In sum, although the Court is fully cognizant of the fact that district courts are to be extremely reluctant to order release on. bail to parolees detained during revocation proceedings, Molina, 627 F.2d at 75-76, this case presents the sort of unique situation which makes such a release fully appropriate. The time requirements of 18 U.S.C. § 4214(a)(1)(B) have not been followed, and the peculiar facts of petitioner’s case indicate that he is an ideal candidate for bail.
Bond has been set at $5,000. Petitioner is to appear at his final revocation hearing on August 16, 1982, at the Metropolitan Correctional Center.
IT IS SO ORDERED.
. In bis petition, Mr. Hebei indicated his belief that the final hearing was to occur on August 26, 1982. At the hearing, however, the parties agreed to the change of date.
. The general rule is that an alleged parole violator is to be “... accorded the opportunity to have — (A) a preliminary hearing .. . without unnecessary delay to determine if there is probable cause to believe he has violated a condition of his parole...” 18 U.S.C. § 4214(a)(1)(A). By regulation, however, the commission has provided that "... conviction of a Federal, State or local crime committed subsequent to release by a parolee shall constitute probable cause for the purposes of this section and no preliminary interview shall be conducted unless otherwise ordered by the Regional Commissioner.” 28 C.F.R. § 2.49(f).
. The facts indicate that Hebei’s original failure to appear was unintentional and was due only to some confusion as to the date, (Tr. 5).
. Although the facts do not indicate what date was initially set for the hearing, it appears that a continuance was sought by Mr. Hebei on May 13, 1982 to allow him time to secure the presence of adverse witnesses. The hearing was then scheduled for May 28, 1982, but had to be rescheduled because no Marshal could be located at the Federal Building in Milwaukee.
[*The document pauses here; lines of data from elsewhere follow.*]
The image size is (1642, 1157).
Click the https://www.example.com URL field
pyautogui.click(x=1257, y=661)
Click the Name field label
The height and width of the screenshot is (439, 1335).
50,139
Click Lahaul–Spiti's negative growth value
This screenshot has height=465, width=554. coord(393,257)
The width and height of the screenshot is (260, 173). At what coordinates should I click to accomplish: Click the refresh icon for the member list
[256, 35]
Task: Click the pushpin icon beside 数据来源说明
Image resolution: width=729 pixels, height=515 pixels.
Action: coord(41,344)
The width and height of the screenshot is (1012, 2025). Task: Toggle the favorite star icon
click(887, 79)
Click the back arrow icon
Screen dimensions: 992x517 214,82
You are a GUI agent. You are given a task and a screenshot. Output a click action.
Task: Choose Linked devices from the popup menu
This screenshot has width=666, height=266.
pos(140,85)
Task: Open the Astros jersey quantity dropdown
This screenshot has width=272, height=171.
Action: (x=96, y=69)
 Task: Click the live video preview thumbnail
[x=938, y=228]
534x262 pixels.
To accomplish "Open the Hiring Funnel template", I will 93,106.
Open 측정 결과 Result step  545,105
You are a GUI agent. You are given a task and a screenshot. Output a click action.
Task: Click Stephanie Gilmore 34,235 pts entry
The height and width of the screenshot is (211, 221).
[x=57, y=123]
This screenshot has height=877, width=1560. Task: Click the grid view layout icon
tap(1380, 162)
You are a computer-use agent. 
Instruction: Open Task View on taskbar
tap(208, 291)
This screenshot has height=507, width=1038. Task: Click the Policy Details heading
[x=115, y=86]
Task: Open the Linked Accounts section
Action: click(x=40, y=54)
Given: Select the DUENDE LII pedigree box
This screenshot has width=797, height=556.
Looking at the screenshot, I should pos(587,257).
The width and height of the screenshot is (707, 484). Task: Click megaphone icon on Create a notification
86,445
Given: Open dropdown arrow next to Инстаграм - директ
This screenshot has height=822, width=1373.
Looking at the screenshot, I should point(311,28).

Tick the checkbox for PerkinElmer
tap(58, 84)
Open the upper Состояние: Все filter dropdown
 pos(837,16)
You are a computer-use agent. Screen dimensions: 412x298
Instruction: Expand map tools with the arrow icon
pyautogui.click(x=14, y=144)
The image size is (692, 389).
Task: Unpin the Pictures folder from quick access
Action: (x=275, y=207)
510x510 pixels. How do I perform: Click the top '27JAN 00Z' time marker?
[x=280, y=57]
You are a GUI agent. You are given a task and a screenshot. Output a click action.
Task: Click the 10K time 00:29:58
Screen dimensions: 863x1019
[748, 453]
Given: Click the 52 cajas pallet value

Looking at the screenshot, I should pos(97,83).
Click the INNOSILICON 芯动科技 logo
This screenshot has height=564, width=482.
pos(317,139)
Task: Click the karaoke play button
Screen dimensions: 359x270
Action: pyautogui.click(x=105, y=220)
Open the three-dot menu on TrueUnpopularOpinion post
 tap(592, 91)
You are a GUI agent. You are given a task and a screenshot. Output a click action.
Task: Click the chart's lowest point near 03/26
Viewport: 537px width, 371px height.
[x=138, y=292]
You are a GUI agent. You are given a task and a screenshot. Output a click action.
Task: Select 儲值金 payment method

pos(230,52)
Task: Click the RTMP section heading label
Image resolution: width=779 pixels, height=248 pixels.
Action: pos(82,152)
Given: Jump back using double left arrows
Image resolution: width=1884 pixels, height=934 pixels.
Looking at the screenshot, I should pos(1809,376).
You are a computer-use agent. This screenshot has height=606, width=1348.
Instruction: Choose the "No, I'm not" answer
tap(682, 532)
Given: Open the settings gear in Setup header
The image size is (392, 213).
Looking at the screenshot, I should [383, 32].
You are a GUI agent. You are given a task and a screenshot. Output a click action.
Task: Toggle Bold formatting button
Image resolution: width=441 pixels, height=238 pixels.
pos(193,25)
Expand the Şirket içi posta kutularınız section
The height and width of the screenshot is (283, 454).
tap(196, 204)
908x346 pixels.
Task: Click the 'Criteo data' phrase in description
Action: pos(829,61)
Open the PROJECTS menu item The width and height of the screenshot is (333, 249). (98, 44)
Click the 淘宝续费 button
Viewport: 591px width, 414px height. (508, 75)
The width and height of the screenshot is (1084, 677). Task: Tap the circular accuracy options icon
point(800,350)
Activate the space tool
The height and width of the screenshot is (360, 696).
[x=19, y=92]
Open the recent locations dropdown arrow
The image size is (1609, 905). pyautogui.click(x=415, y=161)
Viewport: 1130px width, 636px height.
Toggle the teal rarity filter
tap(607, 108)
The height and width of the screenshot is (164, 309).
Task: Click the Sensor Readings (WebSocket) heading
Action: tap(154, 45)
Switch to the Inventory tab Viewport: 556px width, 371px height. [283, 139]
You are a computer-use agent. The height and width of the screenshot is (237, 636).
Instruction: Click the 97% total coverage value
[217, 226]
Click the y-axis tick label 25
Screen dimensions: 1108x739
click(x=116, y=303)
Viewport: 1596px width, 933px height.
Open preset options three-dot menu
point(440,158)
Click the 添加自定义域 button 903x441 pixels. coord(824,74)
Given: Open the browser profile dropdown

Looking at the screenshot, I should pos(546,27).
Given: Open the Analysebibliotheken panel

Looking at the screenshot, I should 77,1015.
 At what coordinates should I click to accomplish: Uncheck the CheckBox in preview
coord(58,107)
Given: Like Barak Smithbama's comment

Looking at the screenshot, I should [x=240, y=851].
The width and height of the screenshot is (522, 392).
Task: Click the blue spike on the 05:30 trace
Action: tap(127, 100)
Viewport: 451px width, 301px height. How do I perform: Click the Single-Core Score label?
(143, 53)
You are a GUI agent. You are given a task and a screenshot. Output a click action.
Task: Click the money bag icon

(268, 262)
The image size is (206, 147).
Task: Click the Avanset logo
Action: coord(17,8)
. Mr. Hebei, prior to this date, had been represented by privately retained counsel. Apparently because of the prohibitive cost of transporting counsel to Chicago, Mr. Hebei did not retain private counsel for the final hearing, (Tr. 7).
. The Court in Molina specifically noted that its “listing of possible claims is not intended to be exhaustive.” Id. at 76, n.6.
. Although it appears that petitioner was also found guilty in Municipal Court of a vandalism charge, stemming presumably from the same incident, his sentence on that charge was suspended, (Tr. 10).